Abstract

From deciding which meal to prepare for our guests to trading-off the pro-environmental effects of climate protection measures against their economic costs, we often must consider the consequences of our actions for the well-being of others (welfare). Vexingly, the tastes and views of others can vary widely. To maximize welfare according to the utilitarian philosophical tradition, decision makers facing conflicting preferences of others should choose the option that maximizes the sum of subjective value (utility) of the entire group. This notion requires comparing intensities of preferences across individuals. However, it remains unclear whether such comparisons are possible at all, and (if they are possible) how they might be implemented in the brain. Here, we show that female and male participants can both learn the preferences of others by observing their choices, and represent these preferences on a common scale to make utilitarian welfare decisions. On the neural level, multivariate support vector regressions revealed that a distributed activity pattern in the ventromedial prefrontal cortex (VMPFC), a brain region previously associated with reward processing, represented preference strength of others. Strikingly, also the utilitarian welfare of others was represented in the VMPFC and relied on the same neural code as the estimated preferences of others. Together, our findings reveal that humans can behave as if they maximized utilitarian welfare using a specific utility representation and that the brain enables such choices by repurposing neural machinery processing the reward others receive.Significance statement In many situations politicians and civilians strive to maximize the welfare of social groups.
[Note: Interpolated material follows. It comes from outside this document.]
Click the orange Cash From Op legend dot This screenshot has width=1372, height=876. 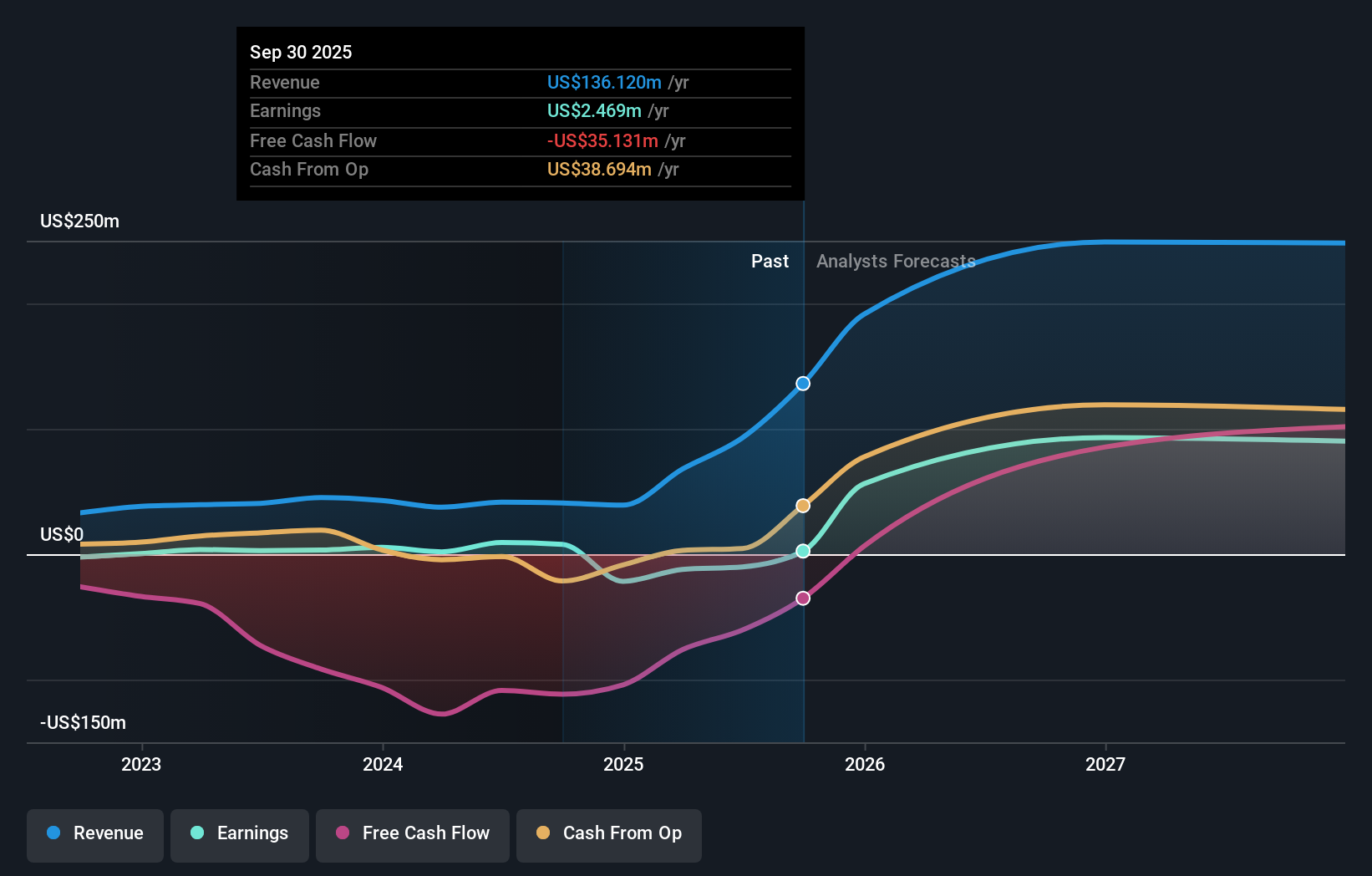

If the preferences of group members are in conflict, identifying the utilitarian welfare-maximizing option requires that decision makers can compare the strengths of conflicting preferences on a common scale. Yet, there is a fundamental lack of understanding which brain mechanisms enable such comparisons of conflicting utilities. Here, we show that brain regions involved in reward processing compute welfare comparisons by representing the preferences of others with a common neural code. This provides a neurobiological mechanism to compute utilitarian welfare maximization as desired by moral philosophy in the Humean tradition.